On Nov 11, 2017, at 9:55 AM, Richard Sharpe <realrichardsharpe@xxxxxxxxx> wrote:
> Hmmm, the problem really seems to be that my dev environment fails to
> find pcap_open so it cannot support rpcap.
>
> That is, both HAVE_PCAP_OPEN and HAVE_PCAP_REMOTE are not defined, but
> HAVE_PCAP_REMOTE is not defined because HAVE_PCAP_OPEN is not defined.
>
> Now to see if a more recent version of libpcap that 1.5.3 has what I need.
I infer from "libpcap" that this isn't WinPcap and thus this isn't Windows.
Until recently, rpcap support was not a standard part of libpcap.

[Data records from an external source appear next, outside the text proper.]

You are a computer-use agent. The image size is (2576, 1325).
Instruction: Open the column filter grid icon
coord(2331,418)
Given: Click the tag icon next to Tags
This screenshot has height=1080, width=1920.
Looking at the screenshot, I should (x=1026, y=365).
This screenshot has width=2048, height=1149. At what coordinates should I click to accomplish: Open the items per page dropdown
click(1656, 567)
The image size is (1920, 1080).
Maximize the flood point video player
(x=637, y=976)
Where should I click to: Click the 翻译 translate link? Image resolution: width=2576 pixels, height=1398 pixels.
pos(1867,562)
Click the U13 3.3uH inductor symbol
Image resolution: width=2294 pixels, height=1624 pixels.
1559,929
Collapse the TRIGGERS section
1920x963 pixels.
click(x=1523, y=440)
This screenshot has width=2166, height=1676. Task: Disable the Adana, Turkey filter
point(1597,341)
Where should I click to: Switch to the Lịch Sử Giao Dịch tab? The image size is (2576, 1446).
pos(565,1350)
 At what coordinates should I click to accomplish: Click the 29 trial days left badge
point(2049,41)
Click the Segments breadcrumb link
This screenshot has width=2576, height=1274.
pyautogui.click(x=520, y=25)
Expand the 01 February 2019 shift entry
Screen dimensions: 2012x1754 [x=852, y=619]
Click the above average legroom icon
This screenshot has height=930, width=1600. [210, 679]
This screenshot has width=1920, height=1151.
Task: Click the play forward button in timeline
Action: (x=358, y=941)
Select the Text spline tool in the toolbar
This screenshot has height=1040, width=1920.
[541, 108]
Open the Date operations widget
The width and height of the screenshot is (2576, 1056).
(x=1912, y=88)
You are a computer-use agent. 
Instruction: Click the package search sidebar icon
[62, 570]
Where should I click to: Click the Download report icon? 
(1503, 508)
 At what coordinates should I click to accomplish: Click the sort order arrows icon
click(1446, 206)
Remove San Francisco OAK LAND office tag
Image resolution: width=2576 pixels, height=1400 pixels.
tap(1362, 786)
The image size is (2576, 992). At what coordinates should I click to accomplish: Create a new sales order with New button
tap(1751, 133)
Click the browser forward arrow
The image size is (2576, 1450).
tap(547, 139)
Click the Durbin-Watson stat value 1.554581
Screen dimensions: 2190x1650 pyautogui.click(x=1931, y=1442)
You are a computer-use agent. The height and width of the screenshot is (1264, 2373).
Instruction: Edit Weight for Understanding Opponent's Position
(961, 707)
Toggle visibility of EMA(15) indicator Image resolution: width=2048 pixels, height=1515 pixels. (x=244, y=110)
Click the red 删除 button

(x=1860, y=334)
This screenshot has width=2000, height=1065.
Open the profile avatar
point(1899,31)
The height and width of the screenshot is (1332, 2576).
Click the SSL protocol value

The tip of the libpcap master branch (1.9.0-PRE-GIT) does include libpcap support, but it's not configured in by default on UN*X, as I haven't audited the code to make sure it has no buffer overflow risks or other security issues. If you configure it with autotools, you have to configure with --enable-remote; if you configure it with CMake, you have to configure it with -DENABLE_REMOTE=YES. (Yes, CMake; I added CMake support to have something that handles building both on UN*X and on Windows. I also plan to add CMake support to tcpdump at some point.)